In een recente aflevering van de podcast This Past Weekend met Theo Von deed Sam Altman, CEO van OpenAI, een opmerkelijke uitspraak: hij is bang voor GPT-5. Wat volgde, was een relaas dat meer weghad van een sciencefictionthriller dan van een productaankondiging. Altman sprak over zijn ervaringen met de nieuwste versie van het AI-model in termen die zowel onheilspellend als overdreven aandoen.
Bang
Volgens Altman voelt GPT-5 “heel snel” aan, en tijdens sommige testsessies zou hij zich ronduit nerveus hebben gevoeld.
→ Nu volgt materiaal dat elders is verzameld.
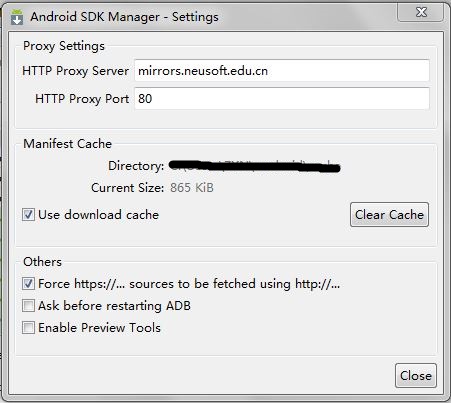Enable the Preview Tools checkbox

tap(28, 327)
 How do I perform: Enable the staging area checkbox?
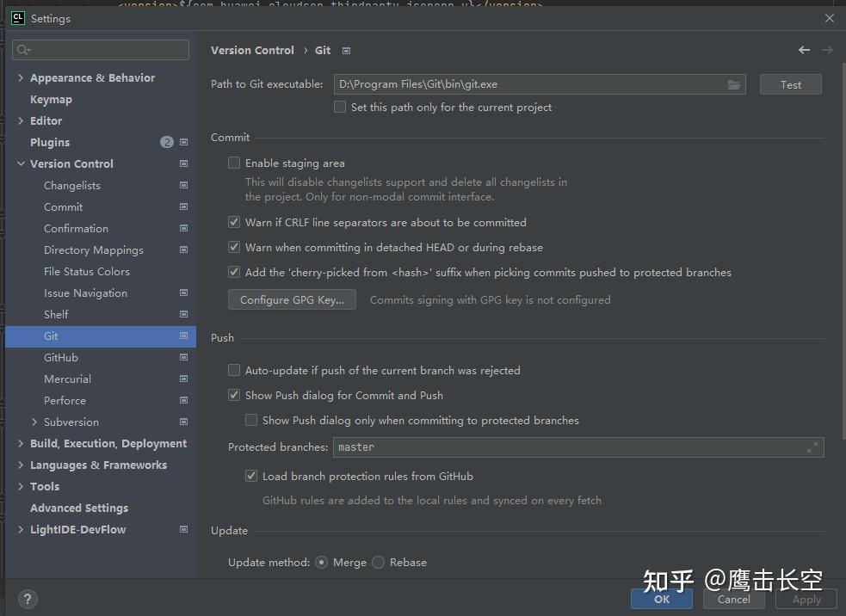(233, 163)
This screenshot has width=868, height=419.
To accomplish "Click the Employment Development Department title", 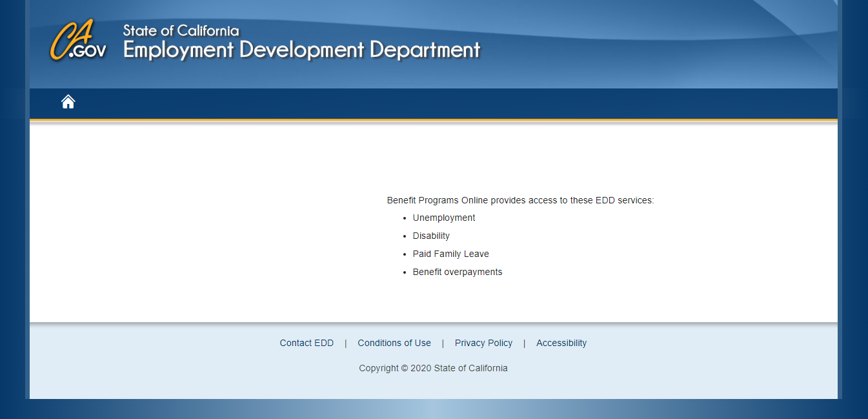I will (x=301, y=49).
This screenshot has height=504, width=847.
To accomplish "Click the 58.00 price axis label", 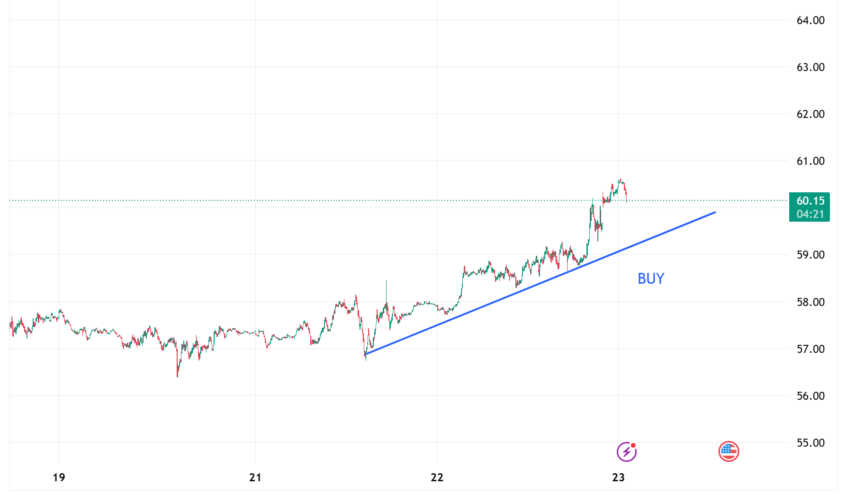I will 811,302.
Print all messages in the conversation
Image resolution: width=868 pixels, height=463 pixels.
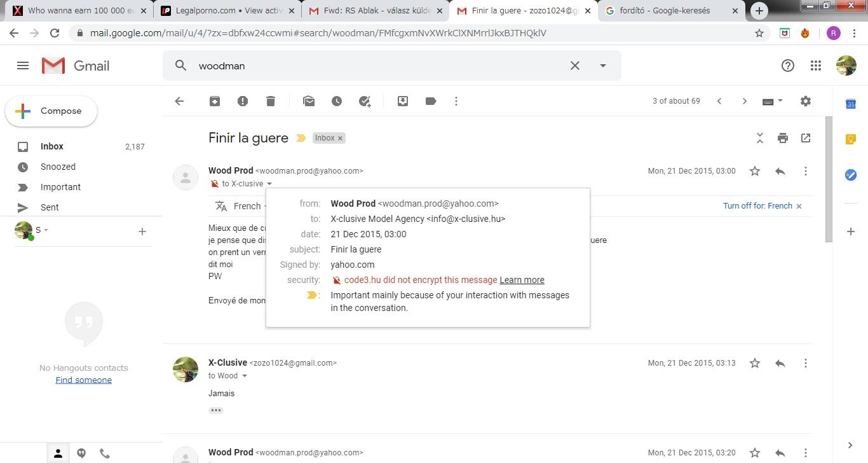[783, 138]
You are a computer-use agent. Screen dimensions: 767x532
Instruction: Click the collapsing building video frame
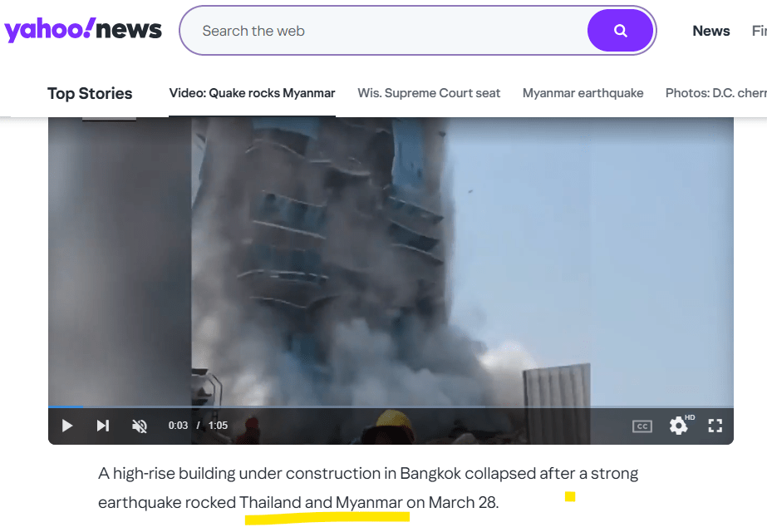pos(391,261)
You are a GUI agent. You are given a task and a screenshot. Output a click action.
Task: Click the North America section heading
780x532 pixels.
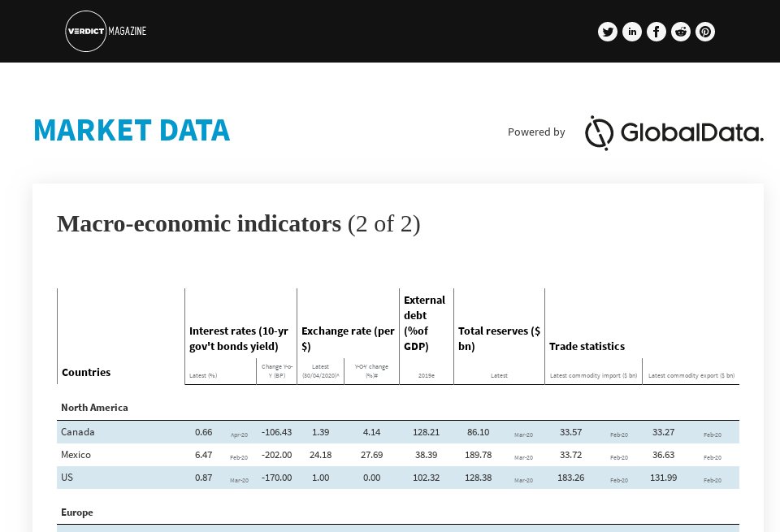click(x=94, y=407)
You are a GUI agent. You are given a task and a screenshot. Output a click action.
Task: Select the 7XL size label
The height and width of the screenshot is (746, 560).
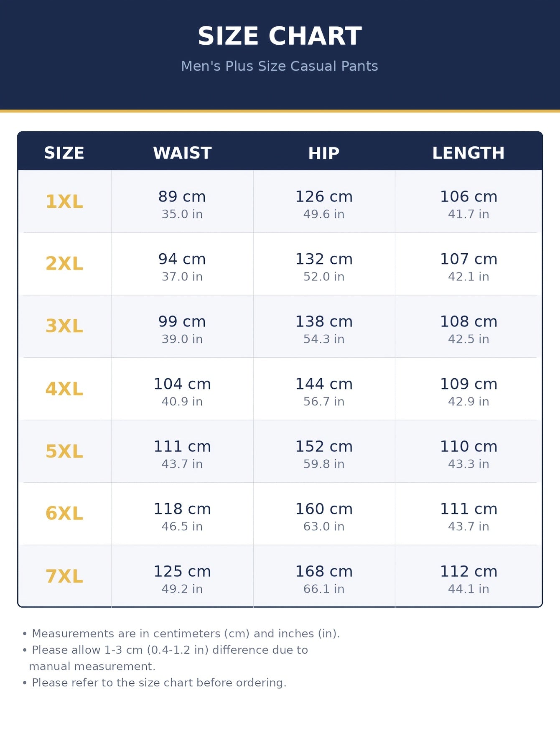pyautogui.click(x=64, y=576)
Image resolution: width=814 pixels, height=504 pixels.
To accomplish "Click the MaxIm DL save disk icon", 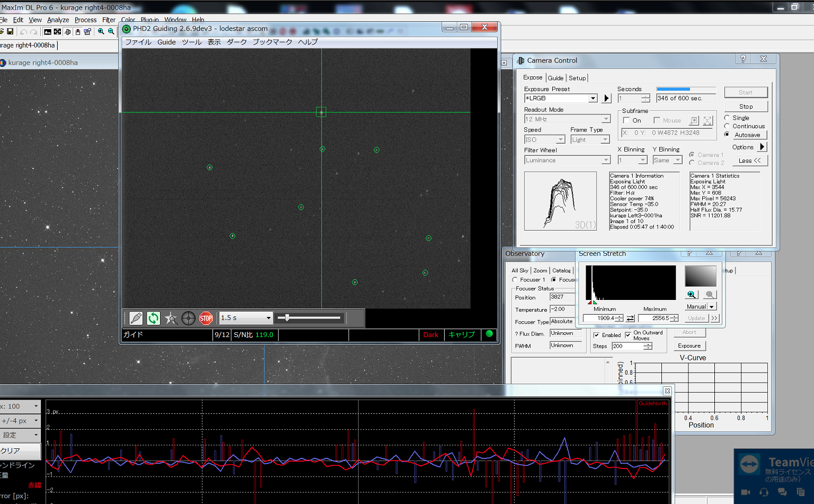I will pos(10,32).
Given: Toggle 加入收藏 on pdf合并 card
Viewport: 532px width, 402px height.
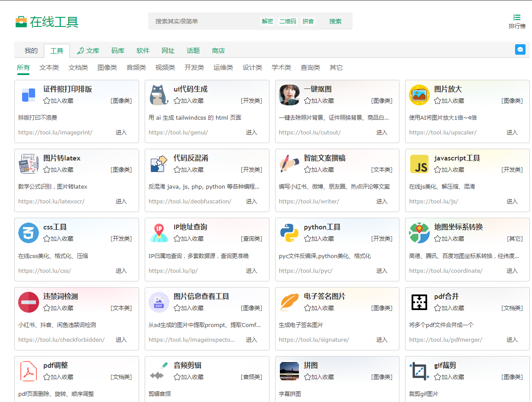Looking at the screenshot, I should click(437, 308).
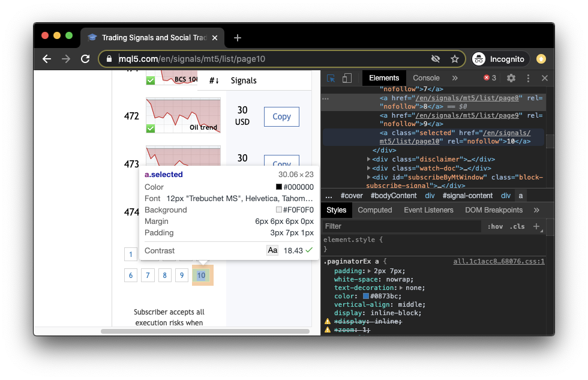Open the three-dot DevTools menu

527,78
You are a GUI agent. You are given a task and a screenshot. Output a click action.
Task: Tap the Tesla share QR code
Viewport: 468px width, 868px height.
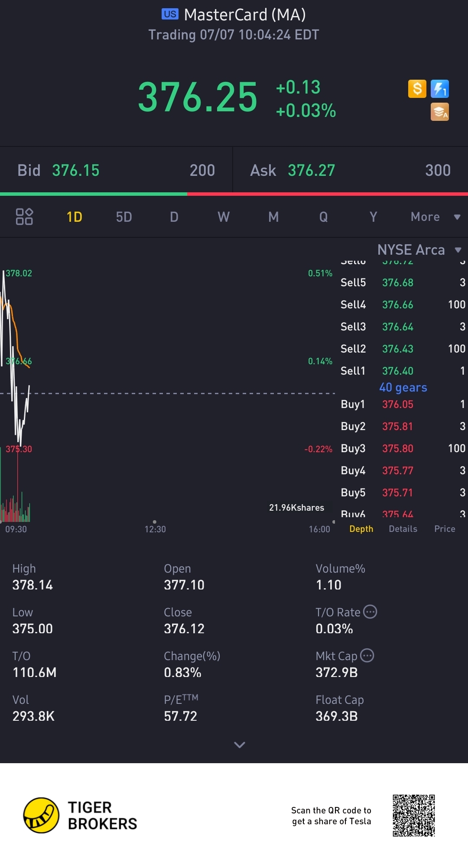(x=413, y=816)
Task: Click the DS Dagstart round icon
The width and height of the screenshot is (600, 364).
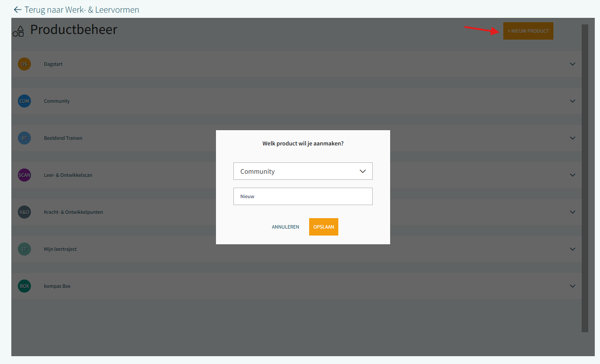Action: 24,64
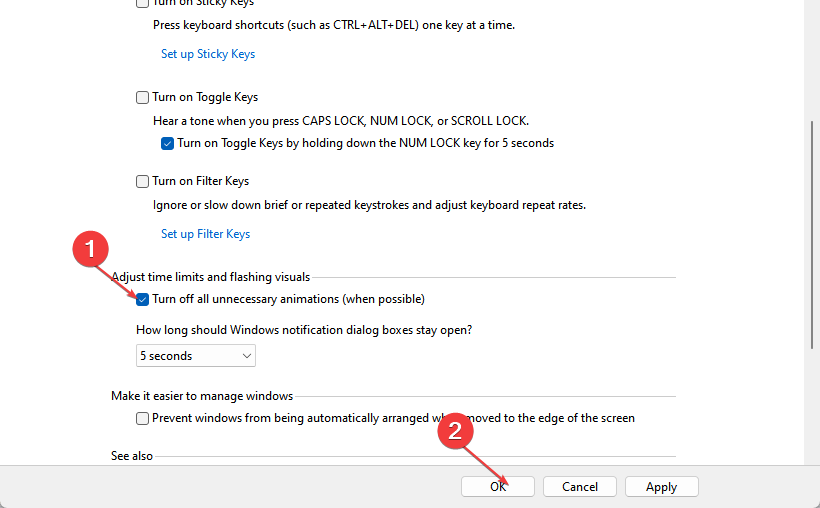Check the Turn on Toggle Keys box

click(x=142, y=98)
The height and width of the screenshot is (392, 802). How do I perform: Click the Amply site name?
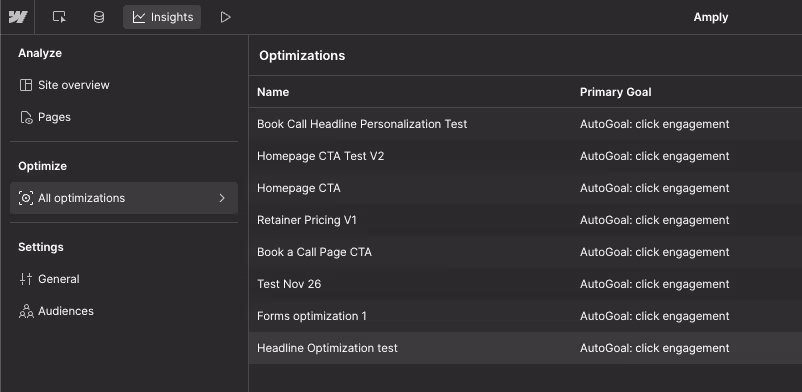coord(711,17)
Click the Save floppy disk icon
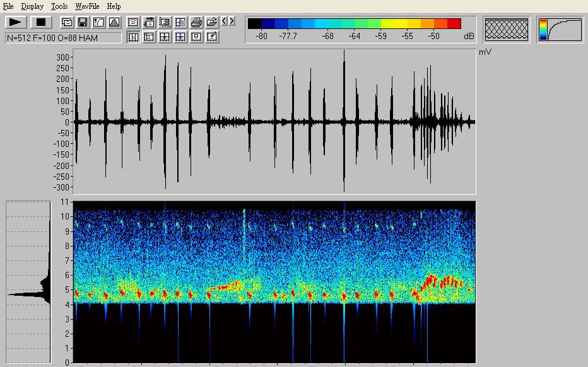The width and height of the screenshot is (588, 367). [x=83, y=22]

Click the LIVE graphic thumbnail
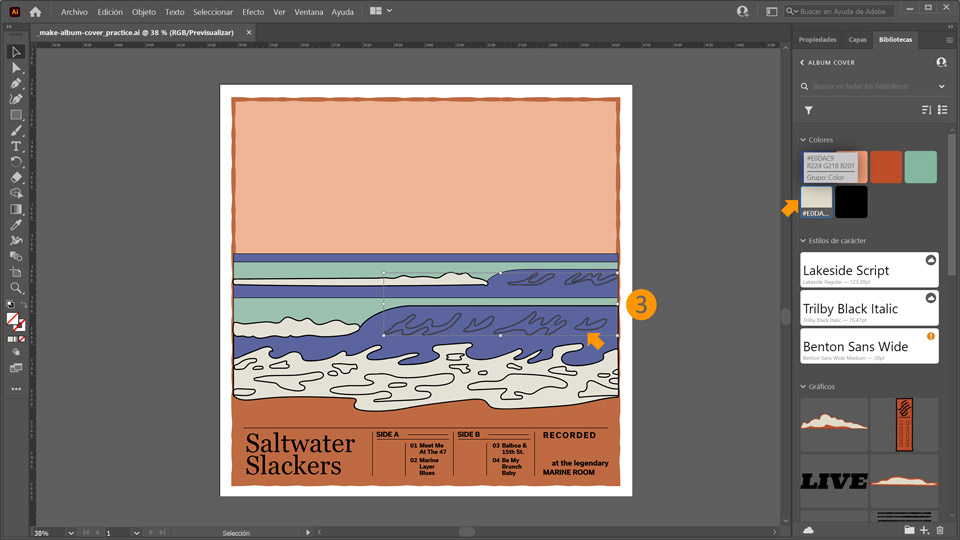834,481
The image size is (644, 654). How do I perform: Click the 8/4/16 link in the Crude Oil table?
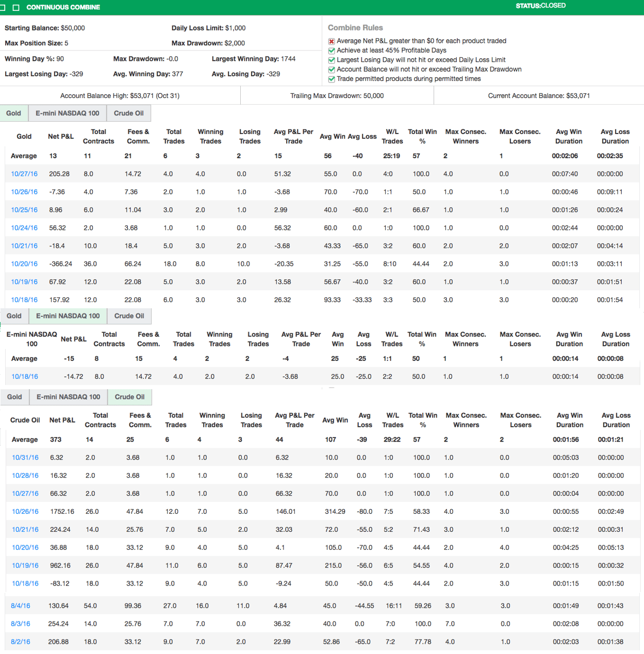pos(20,606)
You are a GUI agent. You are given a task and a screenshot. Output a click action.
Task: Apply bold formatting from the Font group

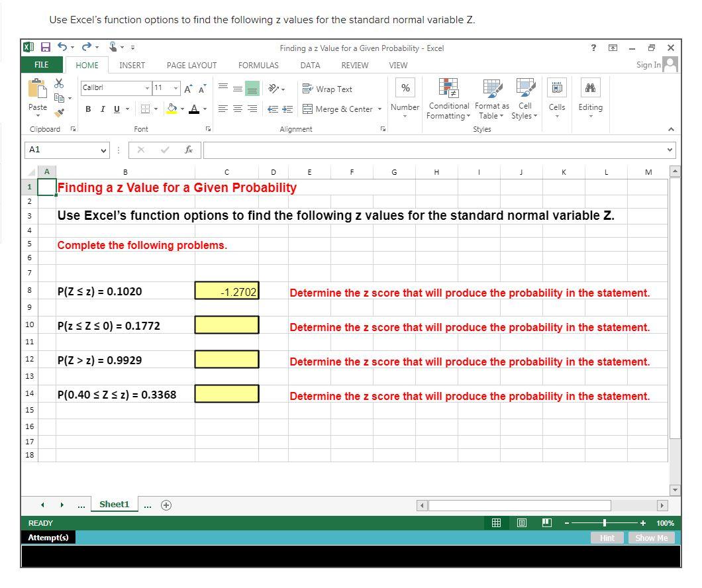(x=88, y=109)
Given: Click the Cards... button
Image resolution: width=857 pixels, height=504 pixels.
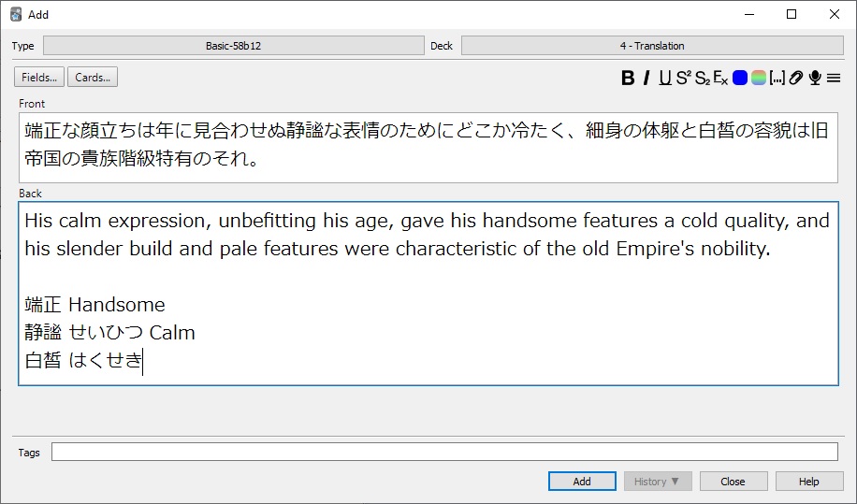Looking at the screenshot, I should 93,78.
Hij vergeleek de ontwikkeling van GPT-5 zelfs met het Manhattanproject, het geheime Amerikaanse kernwapenprogramma uit de Tweede Wereldoorlog. Daarmee suggereerde hij dat OpenAI iets heeft gebouwd waarvan de impact onomkeerbaar en potentieel catastrofaal zou kunnen zijn.
AI-governance
De vergelijking roept meer vragen op dan antwoorden. Waarom zou de CEO van een bedrijf dat zélf GPT-5 ontwikkelt, zulke apocalyptische termen gebruiken om zijn product te beschrijven? Altman gaf geen technische details over wat GPT-5 zo beangstigend maakt. Hij benadrukte vooral het gebrek aan goede AI-governance: “er zijn geen volwassenen in de kamer.” Maar als dat waar is, wie draagt dan eigenlijk de verantwoordelijkheid?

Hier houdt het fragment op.